On a brisk and sunny March day, the dry grass of the south Whitby Meadow stood tall as a few dozen volunteers gathered with hand tools, potted shrubs waiting to be planted and bundles of live stakes — thin branches cut from black willow and silky dogwood trees intended to take root and sprout along the bank of nearby Cobbs Creek.
What is now a meadow had been a baseball field for at least 75 years on the Philadelphia side of Cobbs Creek, the boundary between the city and Yeadon in Delaware County. Two ballfields had occupied the Yeadon side as well. According to Tom Dougherty, who worked for Philadelphia Parks & Recreation and its predecessor the Fairmount Park Commission, the fields were underused and were prone to flooding from the nearby creek, so, in the early 2000s, the park’s Natural Lands team converted them to meadows, habitat that is now scarce in a region where any untended land tends to sprout trees.

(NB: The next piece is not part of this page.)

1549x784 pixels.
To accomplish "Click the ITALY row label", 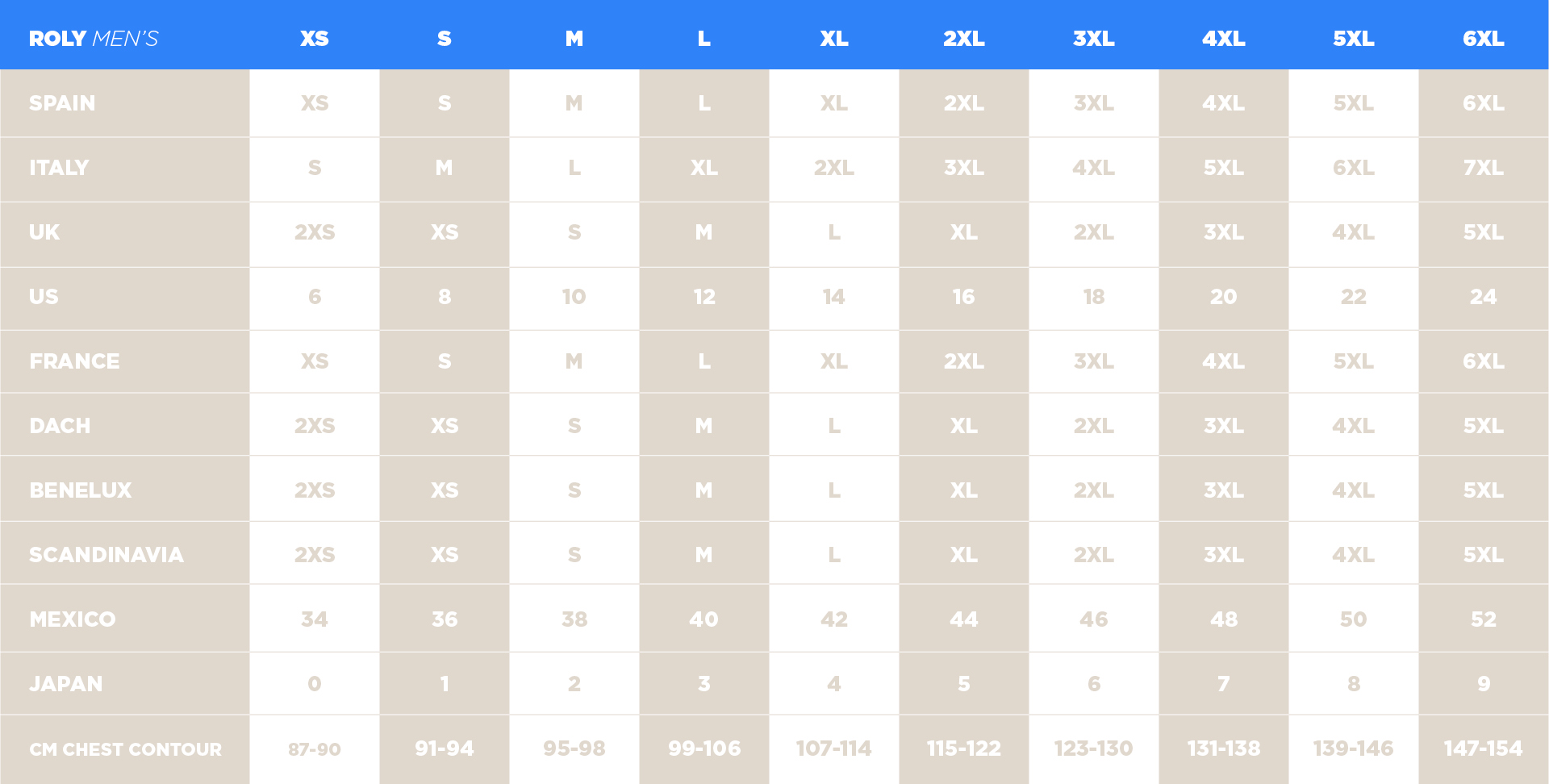I will [59, 168].
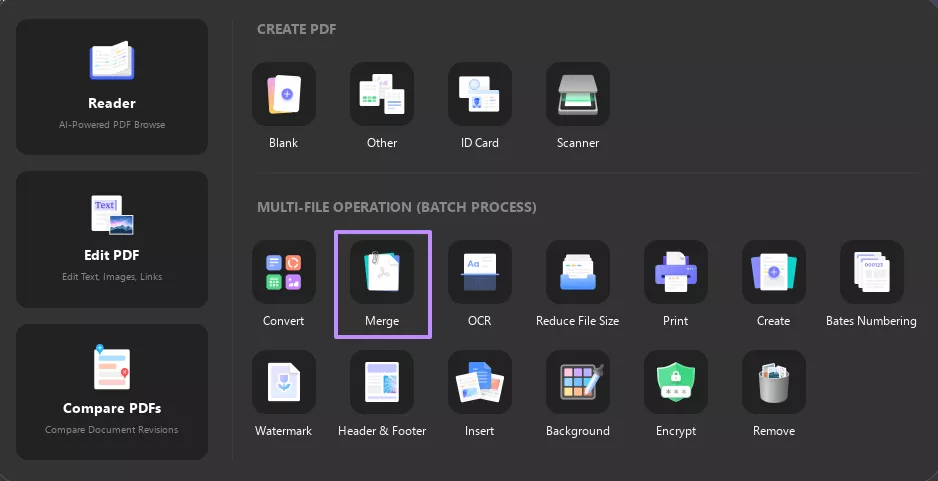Create PDF from Other file types

(x=382, y=94)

“The meadow is a great spot to go exploring and birding, particularly early [in the] morning,” says Robin Irizarry, Delaware River watershed program manager for Audubon Mid-Atlantic. “It’s a nice and peaceful spot. You go at dawn, and when the sun is hitting the trees at the edge of the meadow, it just comes alive with birds. We did a walk in the fall in the peak of fall migration and had 40 species.”

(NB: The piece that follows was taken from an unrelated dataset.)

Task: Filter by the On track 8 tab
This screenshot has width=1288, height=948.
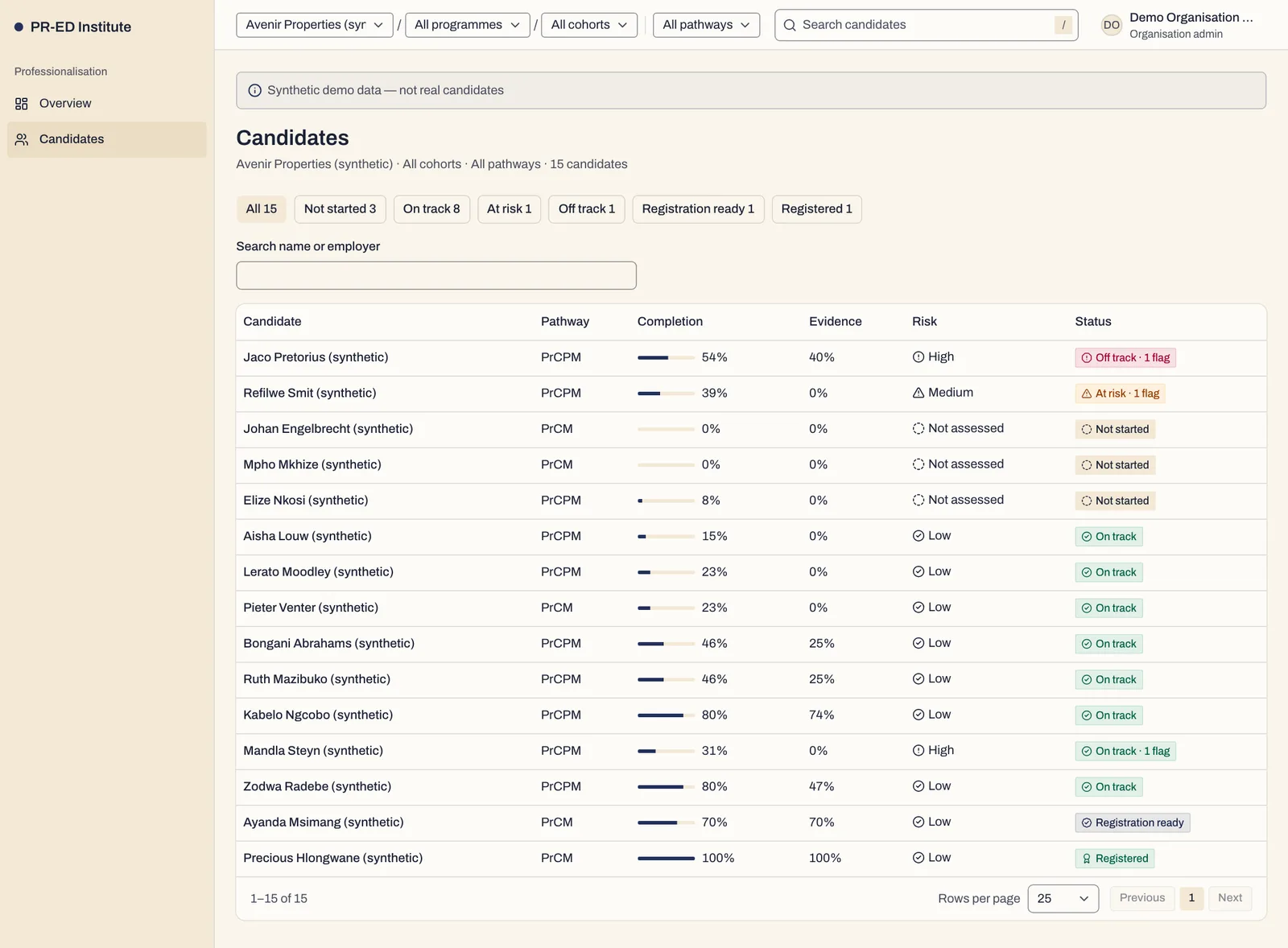Action: [x=431, y=209]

Trees that began growing soon after the park was created from old industrial and agricultural lands in the early 1900s now stand tall around the meadow, forming a canopy of oak, maple and tulip trees. Beneath those trees, however, little has sprouted recently except exotic plants such as wineberry and oriental bittersweet. “Those plants don’t provide much ecological services for critters along the creek. Native insects don’t find those plants as palatable as the native species that should be there, and that chips away at the local ecosystem,” Irizarry says.
“The focus of our work has been to work with Philadelphia Parks & Recreation and other partners to enhance the riparian zone and the meadow across these two meadows,” Irizarry says.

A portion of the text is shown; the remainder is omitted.